DOCUMENT TEXT
From mboxrd@z Thu Jan  1 00:00:00 1970
Return-Path: <linux-kernel-owner@vger.kernel.org>
Received: (majordomo@vger.kernel.org) by vger.kernel.org via listexpand
        id S932640AbcLMBQH (ORCPT <rfc822;w@1wt.eu>);
        Mon, 12 Dec 2016 20:16:07 -0500
Received: from mail.kernel.org ([198.145.29.136]:53224 "EHLO mail.kernel.org"
        rhost-flags-OK-OK-OK-OK) by vger.kernel.org with ESMTP
        id S1753082AbcLMBQF (ORCPT <rfc822;linux-kernel@vger.kernel.org>);
        Mon, 12 Dec 2016 20:16:05 -0500
Date: Mon, 12 Dec 2016 17:15:55 -0800 (PST)
From: Stefano Stabellini <sstabellini@kernel.org>
X-X-Sender: sstabellini@sstabellini-ThinkPad-X260
To: Al Viro <viro@ZenIV.linux.org.uk>
cc: Stefano Stabellini <sstabellini@kernel.org>,
        v9fs-developer@lists.sourceforge.net, ericvh@gmail.com,
        rminnich@sandia.gov, lucho@ionkov.net, linux-kernel@vger.kernel.org
Subject: Re: [PATCH 4/5] 9p: introduce async read requests
In-Reply-To: <20161210015059.GD1555@ZenIV.linux.org.uk>
Message-ID: <alpine.DEB.2.10.1612121635020.2777@sstabellini-ThinkPad-X260>
References: <alpine.DEB.2.10.1612081249000.22778@sstabellini-ThinkPad-X260> <1481230746-16741-1-git-send-email-sstabellini@kernel.org> <1481230746-16741-4-git-send-email-sstabellini@kernel.org> <20161210015059.GD1555@ZenIV.linux.org.uk>
User-Agent: Alpine 2.10 (DEB 1266 2009-07-14)
MIME-Version: 1.0
Content-Type: TEXT/PLAIN; charset=US-ASCII
Sender: linux-kernel-owner@vger.kernel.org
List-ID: <linux-kernel.vger.kernel.org>
X-Mailing-List: linux-kernel@vger.kernel.org

Hi Al,
thanks for looking at the patch.

On Sat, 10 Dec 2016, Al Viro wrote:
> On Thu, Dec 08, 2016 at 12:59:05PM -0800, Stefano Stabellini wrote:
> 
> 
> > +		} else {
> > +			req = p9_client_get_req(clnt, P9_TREAD, "dqd", fid->fid, offset, rsize);
> > +			if (IS_ERR(req)) {
> > +				*err = PTR_ERR(req);
> > +				break;
> > +			}
> > +			req->rsize = iov_iter_get_pages_alloc(to, &req->pagevec, 
> > +					(size_t)rsize, &req->offset);
> > +			req->kiocb = iocb;
> > +			for (i = 0; i < req->rsize; i += PAGE_SIZE)

SUPPLIED MATERIAL

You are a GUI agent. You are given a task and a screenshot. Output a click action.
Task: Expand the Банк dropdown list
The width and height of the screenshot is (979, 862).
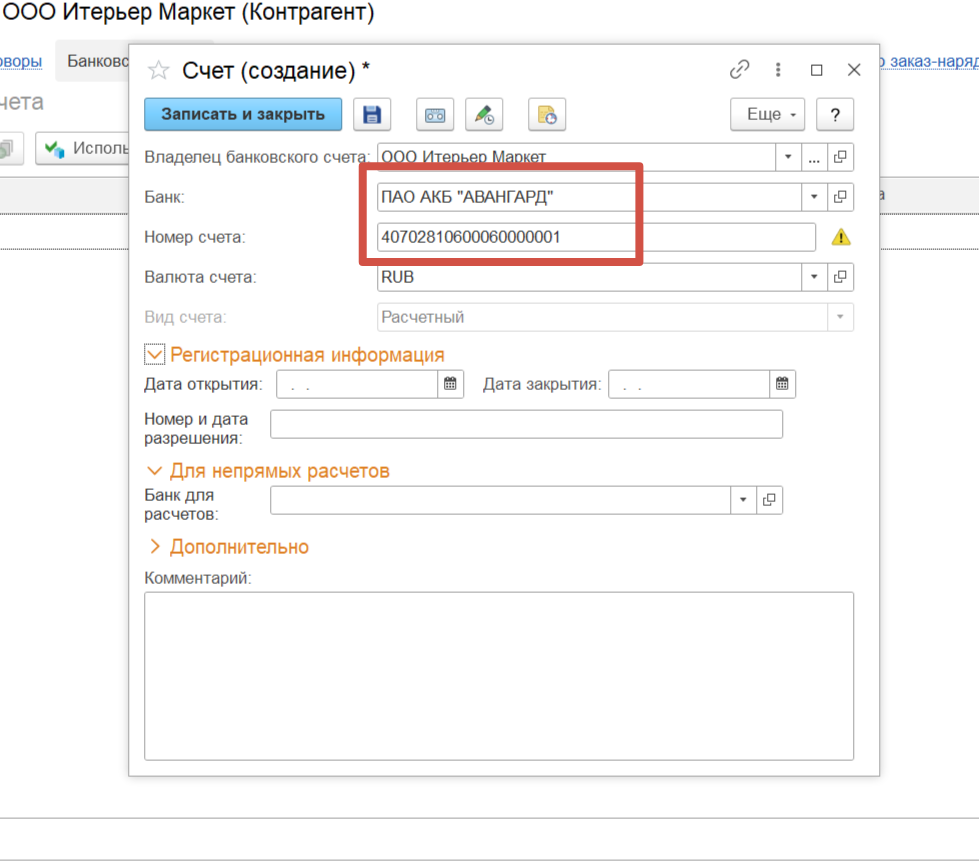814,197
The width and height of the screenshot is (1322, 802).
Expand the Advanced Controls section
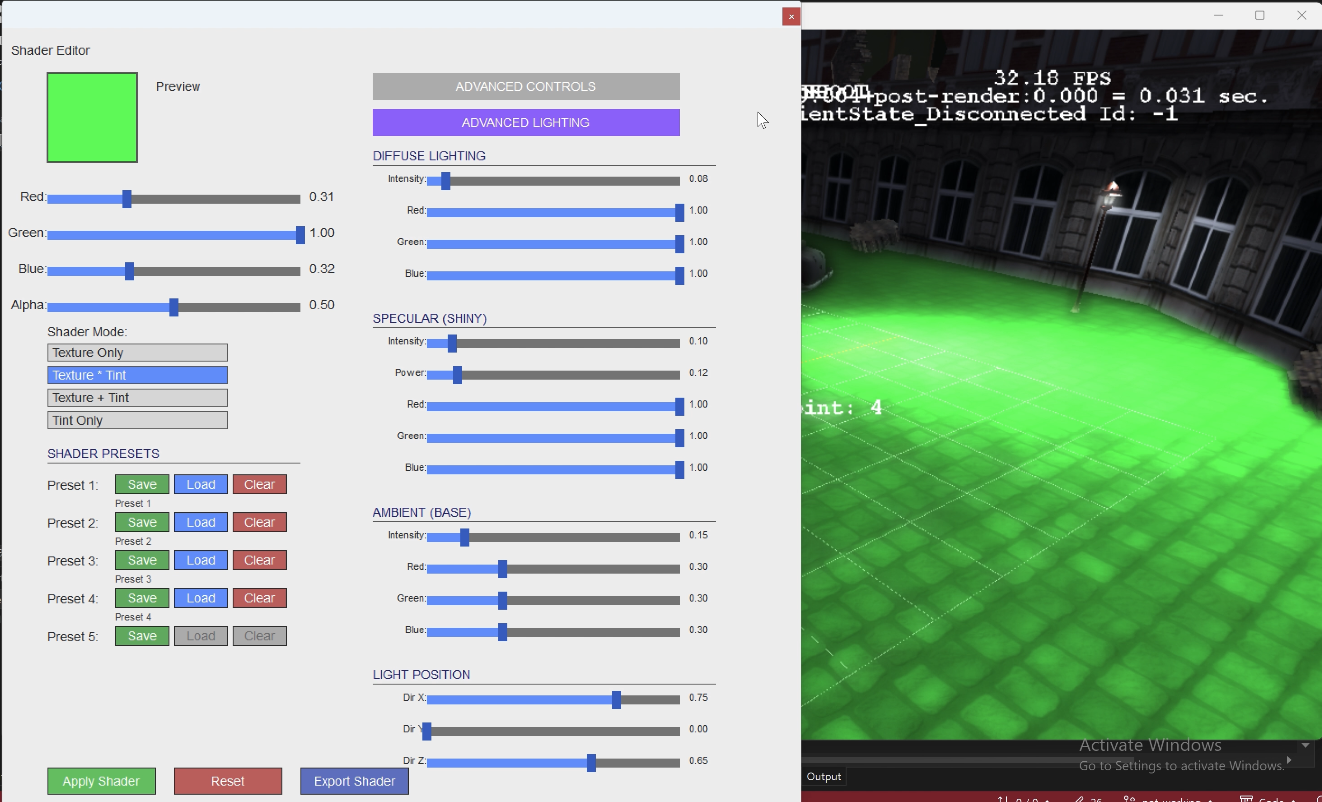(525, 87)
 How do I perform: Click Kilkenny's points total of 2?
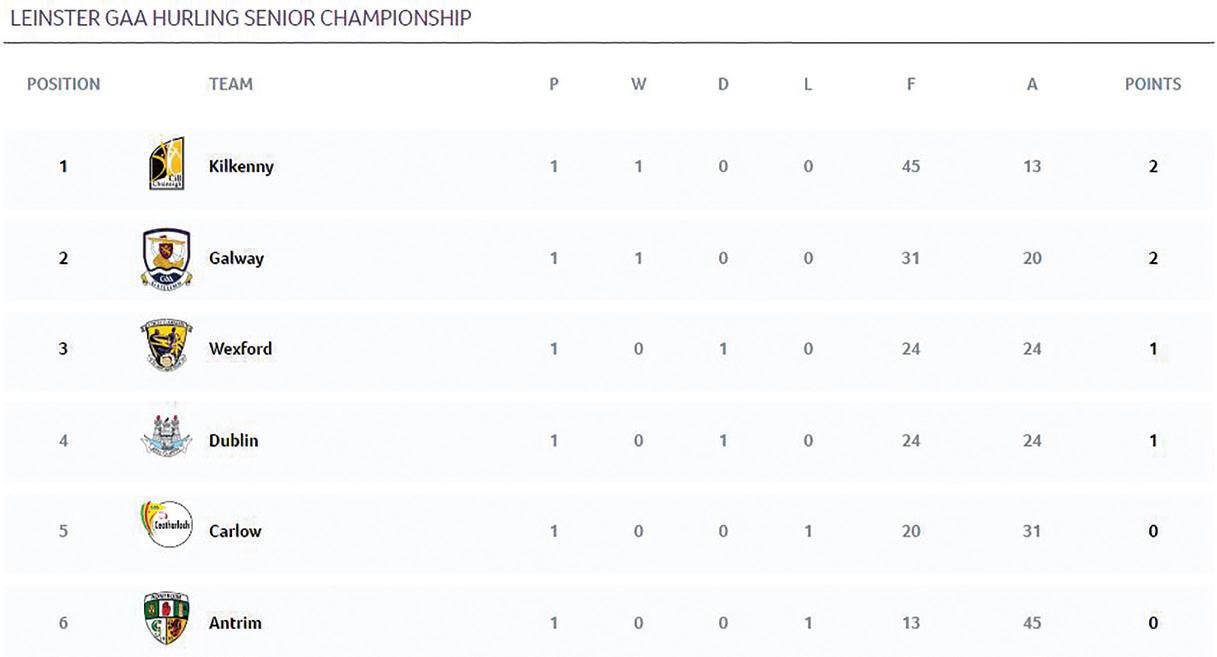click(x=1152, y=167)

* * *

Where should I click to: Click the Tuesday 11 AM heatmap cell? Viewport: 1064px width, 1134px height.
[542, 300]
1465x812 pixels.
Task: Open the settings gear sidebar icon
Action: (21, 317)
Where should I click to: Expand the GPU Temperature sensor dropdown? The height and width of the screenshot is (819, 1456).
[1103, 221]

DIRECTIONS
A - In the mailing list message, rewrite the header block that begins "From mboxrd@z" as a short list of its main facts: sender, recipient, copied addresses, date, and subject.
B - Extend the mailing list message, picking up right after its last line.

TASK-BY-TASK RESULTS
A -
- From: Stefano Stabellini <sstabellini@kernel.org>
- To: Al Viro <viro@ZenIV.linux.org.uk>
- Cc: Stefano Stabellini, v9fs-developer@lists.sourceforge.net, ericvh@gmail.com, rminnich@sandia.gov, lucho@ionkov.net, linux-kernel@vger.kernel.org
- Date: Mon, 12 Dec 2016 17:15:55 -0800 (PST)
- Subject: Re: [PATCH 4/5] 9p: introduce async read requests

B -
> > +				page_cache_get_speculative(req->pagevec[i/PAGE_SIZE]);
> > +			req->callback = p9_client_read_complete;
> > +
> > +			*err = clnt->trans_mod->request(clnt, req);
> > +			if (*err < 0) {
> > +				clnt->status = Disconnected;
> > +				release_pages(req->pagevec,
> > +						(req->rsize + PAGE_SIZE - 1) / PAGE_SIZE,
> > +						true);
> > +				kvfree(req->pagevec);
> > +				p9_free_req(clnt, req);
> > +				break;
> > +			}
> > +
> > +			*err = -EIOCBQUEUED;
> 
> IDGI.  AFAICS, your code will result in shitloads of short reads - every
> time when you give it a multi-iovec array, only the first one will be
> issued and the rest won't be even looked at.  Sure, it is technically
> legal, but I very much doubt that aio users will be happy with that.
> 
> What am I missing here?

There is a problem with short reads, but I don't think it is the one
you described, unless I made a mistake somewhere.

The code above will issue one request as big as possible (size is
limited by clnt->msize, which is the size of the channel). No matter how
many segs in the iov_iter, the request will cover the maximum amount of
bytes allowed by the channel, typically 4K but can be larger. So
multi-iovec arrays should be handled correctly up to msize. Please let
me know if I am wrong, I am not an expert on this. I tried, but couldn't
actually get any multi-iovec arrays in my tests.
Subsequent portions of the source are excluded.